[START Excerpt provided]

SEC. 103. MEMBERS.-In the case of an association having members, all holders of the association's savings accounts or deposits and all borrowers therefrom shall be members. In the consideration of all questions requiring action by the members of such association, each holder of a savings account or deposit shall be permitted to cast one vote for each $100, or fraction thereof, of the withdrawal value thereof. A borrowing member shall be permitted, as a borrower, to cast one vote, and to cast the number of votes to which he may be entitled as the holder of a savings account or deposit. No member, however, shall cast more than 50 votes. Voting may be as provided by regulation of the Board. Any number of members present at a regular or special meeting of the members shall constitute a quorum. A majority of all votes cast at any meeting of members shall determine any question. The members who shall be entitled to vote at any meeting of the members shall be those holding accounts and borrowing members of record on the books of the association at the end of the calendar month next preceding the date of such meeting. The number of votes which each member shall be entitled to cast at any meeting of the members shall be determined from the books of the association as of the end of the calendar month next preceding the date of such meeting. Those who were members at the end of the calendar month next preceding the date of a meeting of members but who shall have ceased to be members prior to such meeting shall not be entitled to vote at such meeting.

SEC. 104. DIRECTORS.—(a) In the case of an association having members, the board of directors shall be elected by and from the members and shall consist of not less than seven nor more than fifteen directors. No person shall serve as a director of an association who is not a resident of the State in which the principal office of the association is located, except that one less than one-half of the entire board of directors may be residents of other States. Except with the written consent of the Board, no person shall serve as a director or officer of an association who has been convicted of any criminal offense involving dishonesty or a breach of trust. The members shall, by majority vote at their organizational meeting, elect a board of directors in three classes in the following manner: one-third for a term of one year; one-third for a term of two years; and onethird for a term of three years. The requirements of this section shall be satisfied if the number of directors in any one class does not exceed by more than one the number of directors in any other class. The office of any director shall become vacant if he shall cease for any reason to be a member.

(b) In the case of an association intended to operate without members, an initial board of directors shall be formed by the applicants for a charter to consist of not less than seven nor more than fifteen persons who meet the qualifications prescribed for directors in subsection (a) of this section. In such a case, the applicants for a charter shall exercise the powers conferred upon the members in subsection (a) of this section, and may in their discretion transfer all such powers to the board of directors subsequent to the initial election.

(c) The direction and control of the affairs of an association shall be vested in the directors. The directors may be a majority of a quorum adopt, amend, and rescind bylaws governing the affairs of the association, subject to the approval of the Board.

(d) The office of a director shall become vacant whenever he shall have failed to attend regular meetings of the directors for a period of six months, unless excused prior to or during such period by a resolution duly adopted by the directors. Any director may resign at any time by sending a written notice of such resignation to the principal office of the association addressed to the secretary. Unless otherwise specified therein such resignation shall take effect upon. receint thereof by the secretary. Any director may be removed either with or without cause at any time by a two-thirds majority of all votes cast at any meeting of members called for such purposes. Any director, after an opportunity

afforded him for being heard, may be removed for cause by a two-thirds vote of the total number of directors authorized, at any regular meeting or at any special meeting called for such purpose.

[END Excerpt provided]

- **Task 1**:
Rewrite the stretch of entries from the line containing "Click T1 time" through the line containing "coord(75,479)", replacing "favicon" with "site icon" and leaving everything else unchanged.

[START Source data]

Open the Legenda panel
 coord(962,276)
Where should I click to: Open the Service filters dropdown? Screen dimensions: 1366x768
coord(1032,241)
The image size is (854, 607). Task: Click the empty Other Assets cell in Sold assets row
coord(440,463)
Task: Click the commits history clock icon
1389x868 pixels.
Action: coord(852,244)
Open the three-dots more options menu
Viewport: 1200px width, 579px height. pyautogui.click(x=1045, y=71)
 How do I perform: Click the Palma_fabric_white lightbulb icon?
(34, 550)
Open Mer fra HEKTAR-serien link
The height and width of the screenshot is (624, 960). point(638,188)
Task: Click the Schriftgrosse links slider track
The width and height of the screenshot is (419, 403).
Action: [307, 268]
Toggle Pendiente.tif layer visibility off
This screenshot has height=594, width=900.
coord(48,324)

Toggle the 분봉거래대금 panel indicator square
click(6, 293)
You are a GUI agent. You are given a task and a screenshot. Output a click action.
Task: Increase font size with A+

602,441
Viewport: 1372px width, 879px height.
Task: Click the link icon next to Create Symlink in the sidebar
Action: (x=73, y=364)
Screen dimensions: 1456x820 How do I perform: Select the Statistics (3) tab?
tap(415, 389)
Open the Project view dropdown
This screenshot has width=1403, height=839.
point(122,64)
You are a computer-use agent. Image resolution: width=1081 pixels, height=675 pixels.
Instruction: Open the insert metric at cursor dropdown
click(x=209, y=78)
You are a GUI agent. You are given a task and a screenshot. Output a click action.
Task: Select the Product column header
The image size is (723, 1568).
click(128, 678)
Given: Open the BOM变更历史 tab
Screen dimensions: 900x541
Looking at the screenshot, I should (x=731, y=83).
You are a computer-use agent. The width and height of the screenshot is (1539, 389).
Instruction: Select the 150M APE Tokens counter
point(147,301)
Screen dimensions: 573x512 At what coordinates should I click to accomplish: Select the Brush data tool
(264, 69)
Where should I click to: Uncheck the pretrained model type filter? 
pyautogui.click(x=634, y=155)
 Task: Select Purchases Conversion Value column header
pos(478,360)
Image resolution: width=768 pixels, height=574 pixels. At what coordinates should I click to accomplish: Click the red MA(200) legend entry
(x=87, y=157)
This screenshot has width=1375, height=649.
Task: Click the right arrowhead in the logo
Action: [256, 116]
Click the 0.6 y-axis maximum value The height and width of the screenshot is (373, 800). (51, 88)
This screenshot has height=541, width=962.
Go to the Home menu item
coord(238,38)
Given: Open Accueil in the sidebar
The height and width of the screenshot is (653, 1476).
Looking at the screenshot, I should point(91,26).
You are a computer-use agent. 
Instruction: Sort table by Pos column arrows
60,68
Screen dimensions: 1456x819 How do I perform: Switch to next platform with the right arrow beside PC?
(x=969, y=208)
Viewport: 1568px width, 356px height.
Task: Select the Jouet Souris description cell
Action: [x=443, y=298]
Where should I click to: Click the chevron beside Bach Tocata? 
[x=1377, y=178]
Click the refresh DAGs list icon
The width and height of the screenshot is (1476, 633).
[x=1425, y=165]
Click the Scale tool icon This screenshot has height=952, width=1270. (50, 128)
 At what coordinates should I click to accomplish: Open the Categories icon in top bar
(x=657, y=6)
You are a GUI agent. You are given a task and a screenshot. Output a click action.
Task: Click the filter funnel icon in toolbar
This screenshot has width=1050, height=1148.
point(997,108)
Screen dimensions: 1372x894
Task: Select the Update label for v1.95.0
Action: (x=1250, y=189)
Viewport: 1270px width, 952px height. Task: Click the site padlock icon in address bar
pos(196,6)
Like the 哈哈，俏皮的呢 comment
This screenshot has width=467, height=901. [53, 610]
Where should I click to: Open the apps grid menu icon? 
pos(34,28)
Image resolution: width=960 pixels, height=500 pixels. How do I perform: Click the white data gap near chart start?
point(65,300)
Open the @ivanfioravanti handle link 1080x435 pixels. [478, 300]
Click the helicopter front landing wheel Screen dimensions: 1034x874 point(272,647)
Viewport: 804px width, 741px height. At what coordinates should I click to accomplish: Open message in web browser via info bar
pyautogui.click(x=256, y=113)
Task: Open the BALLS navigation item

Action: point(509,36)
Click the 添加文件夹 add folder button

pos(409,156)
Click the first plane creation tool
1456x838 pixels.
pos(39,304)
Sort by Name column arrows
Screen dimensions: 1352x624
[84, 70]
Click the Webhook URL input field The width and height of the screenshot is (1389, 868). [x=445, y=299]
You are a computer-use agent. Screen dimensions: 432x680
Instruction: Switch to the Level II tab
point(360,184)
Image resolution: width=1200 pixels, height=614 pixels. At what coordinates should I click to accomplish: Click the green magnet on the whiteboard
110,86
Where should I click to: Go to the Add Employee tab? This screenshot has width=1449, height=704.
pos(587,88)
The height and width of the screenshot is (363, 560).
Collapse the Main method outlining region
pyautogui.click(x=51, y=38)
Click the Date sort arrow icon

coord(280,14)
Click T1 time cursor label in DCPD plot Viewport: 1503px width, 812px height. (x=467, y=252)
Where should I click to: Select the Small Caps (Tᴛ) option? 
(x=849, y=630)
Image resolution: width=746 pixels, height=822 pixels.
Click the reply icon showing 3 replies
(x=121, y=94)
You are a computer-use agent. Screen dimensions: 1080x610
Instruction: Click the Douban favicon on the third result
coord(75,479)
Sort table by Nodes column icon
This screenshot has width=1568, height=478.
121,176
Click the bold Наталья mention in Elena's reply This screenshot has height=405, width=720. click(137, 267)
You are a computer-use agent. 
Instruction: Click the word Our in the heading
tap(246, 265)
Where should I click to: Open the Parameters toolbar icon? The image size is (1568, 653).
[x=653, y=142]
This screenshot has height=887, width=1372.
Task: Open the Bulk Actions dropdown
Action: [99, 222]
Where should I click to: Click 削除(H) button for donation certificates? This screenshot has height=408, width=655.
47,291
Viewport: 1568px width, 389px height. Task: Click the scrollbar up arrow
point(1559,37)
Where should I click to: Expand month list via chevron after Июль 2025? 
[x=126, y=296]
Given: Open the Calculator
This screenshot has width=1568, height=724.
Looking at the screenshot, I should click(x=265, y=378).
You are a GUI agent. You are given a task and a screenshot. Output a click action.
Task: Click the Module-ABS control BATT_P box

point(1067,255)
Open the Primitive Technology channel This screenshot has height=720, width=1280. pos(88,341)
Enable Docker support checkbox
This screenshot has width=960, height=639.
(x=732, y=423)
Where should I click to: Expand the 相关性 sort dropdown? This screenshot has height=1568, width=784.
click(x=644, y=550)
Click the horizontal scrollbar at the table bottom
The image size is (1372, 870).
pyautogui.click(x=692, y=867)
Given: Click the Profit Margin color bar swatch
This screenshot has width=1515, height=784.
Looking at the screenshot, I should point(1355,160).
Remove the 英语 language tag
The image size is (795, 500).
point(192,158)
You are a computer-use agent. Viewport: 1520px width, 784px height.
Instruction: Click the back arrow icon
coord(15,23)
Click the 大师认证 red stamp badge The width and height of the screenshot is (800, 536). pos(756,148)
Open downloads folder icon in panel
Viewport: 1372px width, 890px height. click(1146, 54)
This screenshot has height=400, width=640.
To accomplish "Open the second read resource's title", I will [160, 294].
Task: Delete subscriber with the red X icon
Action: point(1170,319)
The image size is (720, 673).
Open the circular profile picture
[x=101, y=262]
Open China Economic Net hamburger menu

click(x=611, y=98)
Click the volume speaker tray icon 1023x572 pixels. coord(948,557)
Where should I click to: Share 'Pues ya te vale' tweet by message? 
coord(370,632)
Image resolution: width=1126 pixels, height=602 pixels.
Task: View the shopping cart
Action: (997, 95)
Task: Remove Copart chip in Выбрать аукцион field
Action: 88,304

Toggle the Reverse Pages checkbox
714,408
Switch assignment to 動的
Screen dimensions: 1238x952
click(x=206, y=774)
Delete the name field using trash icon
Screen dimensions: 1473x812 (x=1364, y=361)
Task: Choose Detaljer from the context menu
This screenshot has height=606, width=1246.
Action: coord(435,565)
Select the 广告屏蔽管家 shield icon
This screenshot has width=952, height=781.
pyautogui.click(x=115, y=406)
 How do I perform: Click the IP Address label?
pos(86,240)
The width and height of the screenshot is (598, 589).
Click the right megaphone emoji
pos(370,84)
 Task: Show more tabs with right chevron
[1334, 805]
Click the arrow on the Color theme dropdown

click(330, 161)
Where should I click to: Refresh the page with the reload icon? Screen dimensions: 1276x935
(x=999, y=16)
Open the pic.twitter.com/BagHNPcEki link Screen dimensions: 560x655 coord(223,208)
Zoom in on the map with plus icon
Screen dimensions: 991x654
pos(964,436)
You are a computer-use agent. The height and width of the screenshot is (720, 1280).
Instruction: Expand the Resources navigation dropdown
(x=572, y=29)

[END Source data]

- **Task 2**:
In the excerpt on association members and directors, what is the maximum number of votes that any member may cast?

- **Expected output 1**:
Click T1 time cursor label in DCPD plot Viewport: 1503px width, 812px height. (x=467, y=252)
Where should I click to: Select the Small Caps (Tᴛ) option? 
(x=849, y=630)
Image resolution: width=746 pixels, height=822 pixels.
Click the reply icon showing 3 replies
(x=121, y=94)
You are a computer-use agent. Screen dimensions: 1080x610
Instruction: Click the Douban site icon on the third result
coord(75,479)

- **Expected output 2**:
No member may cast more than 50 votes.